As others have mentioned, using a short stiff center drill to locate the hole really helps in decreasing the drill  from walking. Using shorter screw machine drills with 135 degree flutes helps, a lot also depends on the material and final size hole. I usually use an end mill to finish a larger hole after stepping the hole larger with standard drills. As of recently, I have had issues with end mill bits causing over sized holes in some materials, because they do not clear the chips as effectively as a good sharp twist drill. Good lubricant and clearing the chips is important. You may use a chuck reamer if you need a high degree of accuracy or slightly over or under size diameter. I find that an ER-32 collet holder to have the least run out in my mill, and after that, a keyless drill chuck with an integrated arbor. There are also factors of how well your mill is aligned and rigidity.


----------



## Bob V (Jan 3, 2016)

mksj said:


> Put the arbor in the lathe and used some very fine grit sandpaper to clean the mating surfaces, then put the arbor in a 4J independent chuck and zeroed the runout



First, thanks to everyone--I've learned a lot.
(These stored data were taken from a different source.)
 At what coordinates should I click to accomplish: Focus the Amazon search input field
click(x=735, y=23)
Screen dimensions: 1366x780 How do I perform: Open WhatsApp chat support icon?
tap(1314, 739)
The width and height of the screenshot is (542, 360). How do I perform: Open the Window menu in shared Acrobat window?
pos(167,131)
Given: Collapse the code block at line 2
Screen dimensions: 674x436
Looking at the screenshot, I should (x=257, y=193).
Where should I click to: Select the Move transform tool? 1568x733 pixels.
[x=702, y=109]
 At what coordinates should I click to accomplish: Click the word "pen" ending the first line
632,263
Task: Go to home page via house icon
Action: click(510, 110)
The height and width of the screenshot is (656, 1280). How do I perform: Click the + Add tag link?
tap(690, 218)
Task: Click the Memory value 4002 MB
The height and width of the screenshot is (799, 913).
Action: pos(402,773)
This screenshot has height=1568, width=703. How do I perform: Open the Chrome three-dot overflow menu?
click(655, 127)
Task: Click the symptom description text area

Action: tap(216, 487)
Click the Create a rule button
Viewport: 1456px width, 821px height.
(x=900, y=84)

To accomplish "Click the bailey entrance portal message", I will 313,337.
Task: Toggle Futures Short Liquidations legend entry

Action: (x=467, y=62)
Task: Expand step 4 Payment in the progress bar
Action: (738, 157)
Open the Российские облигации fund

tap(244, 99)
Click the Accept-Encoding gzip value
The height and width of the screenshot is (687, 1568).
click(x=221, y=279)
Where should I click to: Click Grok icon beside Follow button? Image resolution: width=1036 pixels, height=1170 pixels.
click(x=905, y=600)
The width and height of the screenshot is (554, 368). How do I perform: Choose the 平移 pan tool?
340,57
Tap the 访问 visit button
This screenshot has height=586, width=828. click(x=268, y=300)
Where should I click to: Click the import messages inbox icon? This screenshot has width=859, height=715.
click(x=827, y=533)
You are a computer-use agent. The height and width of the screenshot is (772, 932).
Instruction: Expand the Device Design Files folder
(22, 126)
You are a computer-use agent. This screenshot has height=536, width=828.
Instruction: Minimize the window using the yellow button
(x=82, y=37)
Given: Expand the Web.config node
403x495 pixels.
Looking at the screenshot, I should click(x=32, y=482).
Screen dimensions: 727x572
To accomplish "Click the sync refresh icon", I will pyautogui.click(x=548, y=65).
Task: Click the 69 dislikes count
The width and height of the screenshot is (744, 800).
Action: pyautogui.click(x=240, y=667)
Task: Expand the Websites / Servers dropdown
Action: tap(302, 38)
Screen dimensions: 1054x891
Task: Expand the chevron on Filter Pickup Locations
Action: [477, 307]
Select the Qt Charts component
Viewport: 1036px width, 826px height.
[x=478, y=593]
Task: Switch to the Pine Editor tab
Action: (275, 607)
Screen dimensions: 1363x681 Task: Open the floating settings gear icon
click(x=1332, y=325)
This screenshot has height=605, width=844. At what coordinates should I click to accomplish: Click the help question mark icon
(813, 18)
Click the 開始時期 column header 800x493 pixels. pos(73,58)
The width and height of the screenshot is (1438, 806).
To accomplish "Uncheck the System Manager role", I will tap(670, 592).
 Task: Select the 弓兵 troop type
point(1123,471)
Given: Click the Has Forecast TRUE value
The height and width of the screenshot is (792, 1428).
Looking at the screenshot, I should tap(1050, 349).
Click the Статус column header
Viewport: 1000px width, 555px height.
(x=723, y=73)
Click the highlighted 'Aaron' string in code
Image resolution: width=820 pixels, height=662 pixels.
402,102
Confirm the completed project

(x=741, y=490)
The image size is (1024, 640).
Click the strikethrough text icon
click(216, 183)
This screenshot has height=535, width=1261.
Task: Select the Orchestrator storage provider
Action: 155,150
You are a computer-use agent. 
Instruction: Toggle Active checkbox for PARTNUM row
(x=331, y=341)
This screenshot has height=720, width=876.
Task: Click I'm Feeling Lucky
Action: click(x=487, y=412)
*mksj  -- *how did you "put the arbor in the lathe" for sanding it?-- the arbor I have has tapers on both ends. 
            --again, how did you "put the arbor in a 4Jchuck and zero the runout"?
    --sorry if these are obvious to you and not to me-- but at my stage-- just about everything is new-----


----------



## Techie1961 (Jan 3, 2016)

Bob V said:


> I don't actually know how to get the arbor out of the Jacobs chuck--so I can't check the arbor independent of the chuck.
> How do I get the arbor out of the chuck?? the drill end of the chuck (with the jaws) is a blind hole--


If you want to remove the chuck (but I don't think you need to in this case) I have had luck with this technique.

If there is a shoulder on the arbor, you can use two pieces of aluminum that are the same thickness as the gap between the back face of the chuck and the shoulder on the arbor. Mount one piece of aluminum in a vise and place the chuck/arbor over it. Put another piece over the top and hit it with a hammer a few times. When the aluminum deforms, it will push the pieces apart with a sort of hydraulic action.


----------



## mksj (Jan 3, 2016)

Hi Bob,
Alignment between the arbor and the drill chuck can be done in the lathe or in your mill. In either case, I manually turn the spindle to check the TIR. Be very gentle in clamping the arbor in a lathe, just lightly tighten the lathe chuck jaws as not damage the arbor.  I used the lathe because I wanted to check the arbor and Jacobs chuck TIR separately and clean up some marks on the arbor. If using the mill just find the arbor to drill chuck position that gives the least TIR and then mark the two (see red marker I used). Probably lots of ways to do this.
Mark

Polishing up the arbor.



Setting up the arbor to ~0 TIR with the 4J, I actually check it at different points on the taper.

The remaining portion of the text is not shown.